The ransomware chain letter
Another movement in the ransomware field is in the form of a type of chain letter. In the past, before we had email and social media, we had chain letters. They were a scourge of the mid-twentieth century. You would receive a letter, often purporting to attach a curse of some sort to the reader unless they forwarded the letter to a number of others in a certain time. Now ransomware creators are using this age-old technique to make more money. In this modern version of the chain letter, a person becomes infected with a form of ransomware known as ‘Popcorn Time’. The infected person is then given a choice: either pay 1 bitcoin to have your files decrypted, or send a Tor link to two others, who will then become infected if they click on the link. If the two others pay the ransom, then the originator will get a decryption key for free. Nasty in the extreme, but as a business model it looks to be highly effective. This means that 2017 may well become the year of the ransomware chain mail letter.

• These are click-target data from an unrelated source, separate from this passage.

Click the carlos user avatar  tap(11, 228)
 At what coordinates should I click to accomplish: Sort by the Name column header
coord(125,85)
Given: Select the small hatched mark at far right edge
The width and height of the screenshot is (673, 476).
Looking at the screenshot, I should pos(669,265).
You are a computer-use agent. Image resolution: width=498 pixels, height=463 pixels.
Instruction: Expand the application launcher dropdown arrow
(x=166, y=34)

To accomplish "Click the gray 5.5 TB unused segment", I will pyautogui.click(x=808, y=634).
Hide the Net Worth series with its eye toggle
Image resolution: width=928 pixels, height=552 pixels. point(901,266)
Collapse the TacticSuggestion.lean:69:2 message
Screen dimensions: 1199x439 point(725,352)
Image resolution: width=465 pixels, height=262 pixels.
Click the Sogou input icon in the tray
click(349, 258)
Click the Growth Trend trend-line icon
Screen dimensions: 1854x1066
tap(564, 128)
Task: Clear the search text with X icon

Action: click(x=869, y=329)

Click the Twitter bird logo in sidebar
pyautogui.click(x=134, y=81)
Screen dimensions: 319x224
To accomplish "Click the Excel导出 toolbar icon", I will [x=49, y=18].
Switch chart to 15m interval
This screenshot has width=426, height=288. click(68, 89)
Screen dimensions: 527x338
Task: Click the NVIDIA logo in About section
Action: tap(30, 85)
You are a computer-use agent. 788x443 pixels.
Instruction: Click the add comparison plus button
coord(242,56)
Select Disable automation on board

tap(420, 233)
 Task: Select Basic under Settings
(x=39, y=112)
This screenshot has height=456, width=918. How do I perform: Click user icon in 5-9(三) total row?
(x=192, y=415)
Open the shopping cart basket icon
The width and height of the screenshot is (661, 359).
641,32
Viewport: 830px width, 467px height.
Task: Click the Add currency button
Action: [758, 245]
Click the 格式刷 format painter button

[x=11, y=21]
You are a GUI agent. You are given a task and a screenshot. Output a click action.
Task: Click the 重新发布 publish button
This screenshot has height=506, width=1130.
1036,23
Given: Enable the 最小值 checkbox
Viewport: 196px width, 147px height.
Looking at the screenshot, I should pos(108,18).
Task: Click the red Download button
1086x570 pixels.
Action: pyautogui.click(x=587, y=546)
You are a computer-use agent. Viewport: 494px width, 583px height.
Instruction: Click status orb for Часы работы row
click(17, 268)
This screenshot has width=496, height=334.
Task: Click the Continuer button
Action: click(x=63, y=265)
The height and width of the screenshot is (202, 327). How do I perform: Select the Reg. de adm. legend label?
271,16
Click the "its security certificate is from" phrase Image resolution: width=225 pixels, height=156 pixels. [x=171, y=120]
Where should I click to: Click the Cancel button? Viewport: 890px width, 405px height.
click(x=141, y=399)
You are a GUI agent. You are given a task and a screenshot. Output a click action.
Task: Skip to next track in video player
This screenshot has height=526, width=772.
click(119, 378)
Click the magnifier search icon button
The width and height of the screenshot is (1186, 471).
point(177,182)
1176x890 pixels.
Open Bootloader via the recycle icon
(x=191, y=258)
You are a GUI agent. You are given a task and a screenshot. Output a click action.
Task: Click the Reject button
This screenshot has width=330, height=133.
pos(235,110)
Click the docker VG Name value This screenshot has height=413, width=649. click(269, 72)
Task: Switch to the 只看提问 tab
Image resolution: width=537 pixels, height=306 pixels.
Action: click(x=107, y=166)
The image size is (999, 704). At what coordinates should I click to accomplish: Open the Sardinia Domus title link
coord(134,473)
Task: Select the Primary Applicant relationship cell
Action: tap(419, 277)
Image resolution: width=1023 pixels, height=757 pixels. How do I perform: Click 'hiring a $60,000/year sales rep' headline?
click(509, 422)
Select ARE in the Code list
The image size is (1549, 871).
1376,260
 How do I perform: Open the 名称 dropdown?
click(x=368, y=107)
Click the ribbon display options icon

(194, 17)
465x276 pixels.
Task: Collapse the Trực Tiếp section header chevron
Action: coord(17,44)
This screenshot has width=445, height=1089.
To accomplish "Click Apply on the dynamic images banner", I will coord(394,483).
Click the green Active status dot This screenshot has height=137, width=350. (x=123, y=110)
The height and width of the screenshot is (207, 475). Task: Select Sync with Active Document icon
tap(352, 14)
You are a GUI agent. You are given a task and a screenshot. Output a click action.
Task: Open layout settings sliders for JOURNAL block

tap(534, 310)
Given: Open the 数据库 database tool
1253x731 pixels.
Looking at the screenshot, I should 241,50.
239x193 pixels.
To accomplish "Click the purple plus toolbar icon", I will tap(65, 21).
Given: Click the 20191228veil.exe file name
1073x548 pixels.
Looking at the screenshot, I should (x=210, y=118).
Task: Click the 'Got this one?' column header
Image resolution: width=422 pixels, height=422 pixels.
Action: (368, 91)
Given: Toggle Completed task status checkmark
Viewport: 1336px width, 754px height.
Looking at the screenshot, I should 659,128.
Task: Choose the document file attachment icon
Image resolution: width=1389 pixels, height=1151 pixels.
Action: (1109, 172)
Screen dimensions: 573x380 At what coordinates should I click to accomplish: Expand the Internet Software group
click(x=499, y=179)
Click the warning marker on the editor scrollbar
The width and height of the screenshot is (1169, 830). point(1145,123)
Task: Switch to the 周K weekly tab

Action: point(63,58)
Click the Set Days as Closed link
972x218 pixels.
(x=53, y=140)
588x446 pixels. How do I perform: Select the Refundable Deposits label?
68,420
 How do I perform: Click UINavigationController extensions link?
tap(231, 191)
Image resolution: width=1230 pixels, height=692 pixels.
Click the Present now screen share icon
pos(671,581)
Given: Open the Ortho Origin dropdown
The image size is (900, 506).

IoT based attacks like the DDoS
2016 saw the largest and widest scale Distributed Denial of Service (DDoS) attacks ever. Services like Twitter, Spotify, and Airbnb were floored by an IoT initiated DDoS bot. It is highly likely that even larger scale and longer lasting DDoS attacks will be perpetrated in 2017, as more and more Internet enabled devices, like Amazon Echo, are taken into our homes.
To date, there have been fewer cyberterrorism attacks than you’d expect from a world that is in turmoil. However, this can’t last and 2017 may well be the year of the cyberterrorist. There seems to be a perfect storm brewing. A combination of world events and technology enhancements like IoT, that will give the cyberterrorist both the motive and the weapon to carry out such attacks. One of the prescriptive of such an attack is the Internet enablement of industry or Industry 4.0., as it has become known. Industrial systems such as supervisory control and data acquisition (SCADA) have been long predicted to be vulnerable to terrorist attacks and have seen some attacks. However, 2017 may be the year this prediction comes true on a mass scale. The energy market, in particular, is embracing the use of the IoT with an expected CAGR of over 24% in the next five years. The increase in Internet connection of industrial devices is opening up the door to cyberterrorism attacks, and 2017 may be the year we see our critical infrastructures attacked.
Will the rest of 2017 Be All Bad?
As the cybercriminals advance their techniques, building new business models, and finding vulnerabilities in our new technologies, we also need to go on the attack. The Roman republic, which reigned for over 500 years, was successful because of the fluidity in their approach to the enemy. The Romans had a flexible pattern of attack and adapted to each new threat. New methods of approach to cyber security and privacy, such as machine learning, solid regulations, and appropriate technology, will help us to adapt to the ever-changing threat landscape, protecting our data and ourselves in 2017.